Here's the latest blog on the production of the motion picture "Closing Escrow," a SAG Modified Low-Budget Feature that is now being produced in HD in the Los Angeles area. This week's blogger is Randall Dark, one of the film's two executive producers, and president/founder of HD Vision Studios:
"Color Timing in the Field...
"We decided during pre-production that it would be virtually impossible to get the required footage using a traditional single-camera scenario for shooting. However, introducing an additional camera into the mix presented a number of risk/reward scenarios.
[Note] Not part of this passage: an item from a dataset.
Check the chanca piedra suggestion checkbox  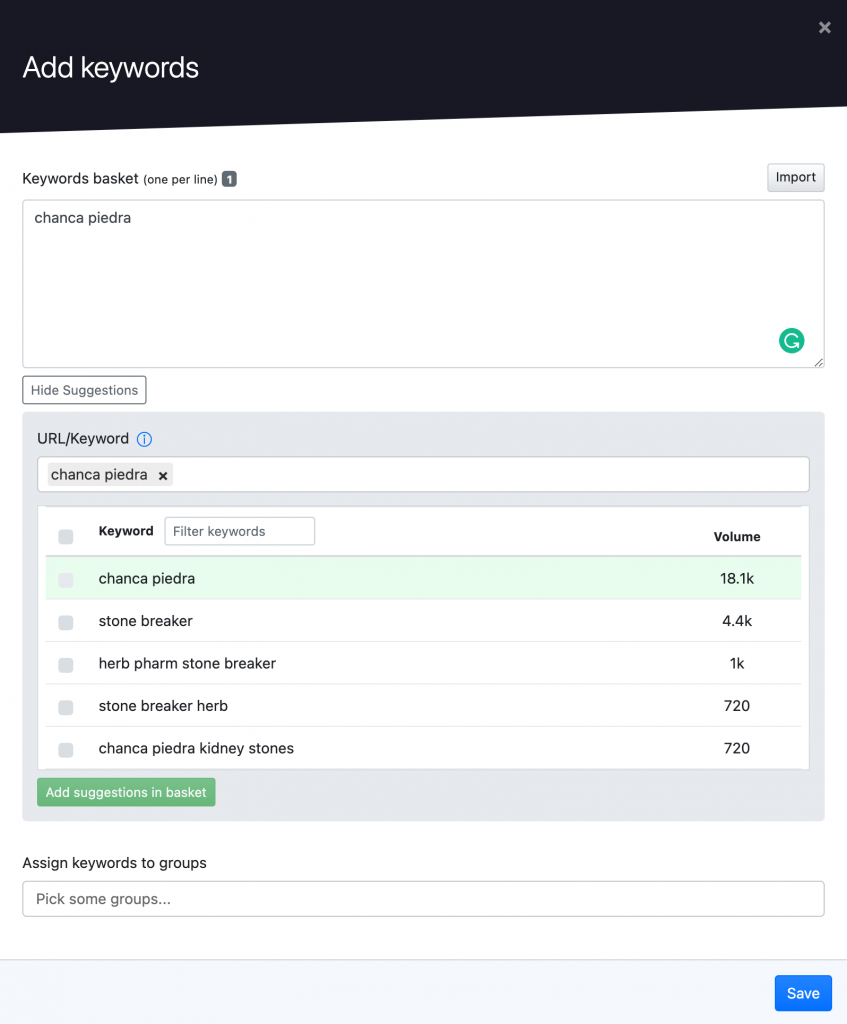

"The obvious risk is that if both cameras are not perfectly matched, the end result would be hours of additional color correction during the final stages of post. In addition, we were faced with one camera constantly being pulled to shoot B-footage that required a completely different camera setting, then quickly put back into the two-camera scenario. By the way, have you noticed how many switches and menu settings there are on HD cameras? And how easy it is to accidentally put a knob in the On position when you really should have it Off?
"These anxieties were completely squashed by the workflow we created during principle photography. Each camera was connected to a paint box and the output was A/B onto an Apple display device and a waveform monitor. This gave us the instant ability to not only make sure each camera was matched, but the DP would actually time the image to the look and feel that the director wanted. So Armen [Kaprelian] basically saw his finished image in real-time.
"Most industry people would say this workflow would slow down the production. I beg to differ. Not only did we complete the shoot on time and on budget; we were able to shoot 57 fifty-minute tapes in only 14 days. Correct me if I am wrong, but doesn't that equate to 5,000 feet of film times 57????
"High Definition is not for everyone, but I do recommend that the cost-conscious producer take a look at the facts and not the bias fiction we constantly hear from naysayers.
"Again I will state the obvious. Film is an incredible art form. High Definition is an incredible art form. One art form does not replace another but as a business choice, I strongly feel that High Definition is no longer the ugly limited stepchild we have watched grow up over the past 20 years. Its time has come and seeing truly is believing."